The Effect of Phosphatidylserine on T Cell and Dendritic Cell Function (90.2)

Abstract

Abstract Phosphatidylserine (PS) is a phospholipid of plasma membrane. PS is located in the inner leaflet of plasma membrane but turns to outer leaflet when cell death program is initiated. It has been demonstrated that PS on apoptotic cells plays an important role in modulating immune responses. However, whether apoptotic cells release soluble PS which may subsequently affect immunocytes is not known. Recently, we found that apoptotic cells released soluble PS to the culture media which could block the binding of anti-PS antibody to apoptotic cells. To address how soluble PS influences T cell and dendritic cell function, we examined the effect of water-soluble PS (Avanti Polar Lipids, >95% purity with no endotoxin) on T cell proliferation, and monocyte-derived dendritic cell (DC) cytokine and chemokine production.
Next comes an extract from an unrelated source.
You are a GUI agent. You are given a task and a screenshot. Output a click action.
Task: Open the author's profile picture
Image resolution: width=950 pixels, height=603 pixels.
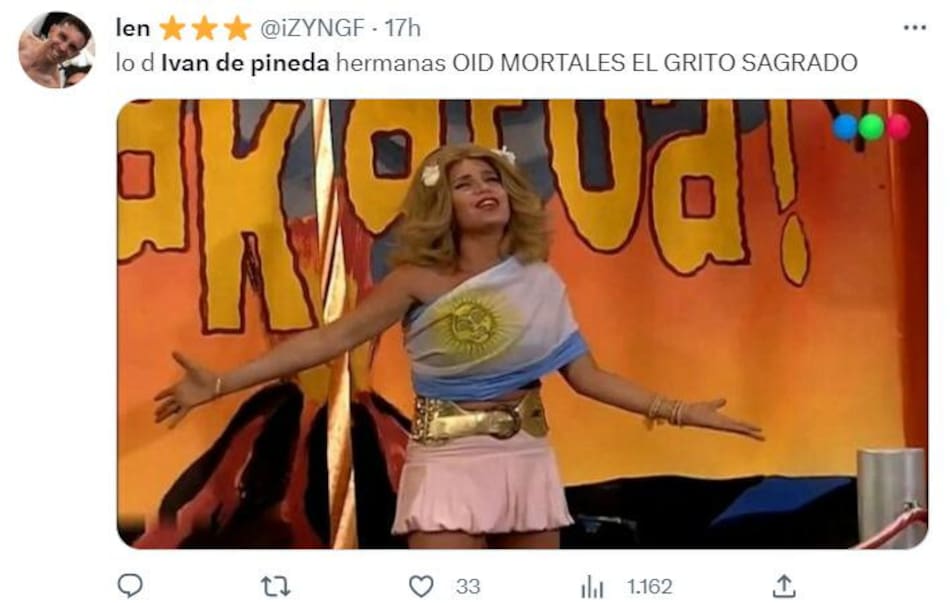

Our results demonstrated that PS suppressed T cell proliferation in a significant dose-dependent manner. However, PS appeared not affecting T cell early activation based on the normal up-regulation of CD69. On DCs, PS did not induce any cytokine or chemokine production. However, PS significantly altered LPS-stimulated DC cytokine and chemokine producing profiles. We found that PS enhanced LPS-induced IL-1beta, IL-alpha, GM-CSF and IL-6, but suppressed IL-10, IL-12p40 as well as most chemokines tested. There was no significant influence on DC maturation. Our findings indicate that the apoptotic cells may modulate immune responses through releasing soluble PS. The mechanisms of PS effect on T cells and DCs are being investigated.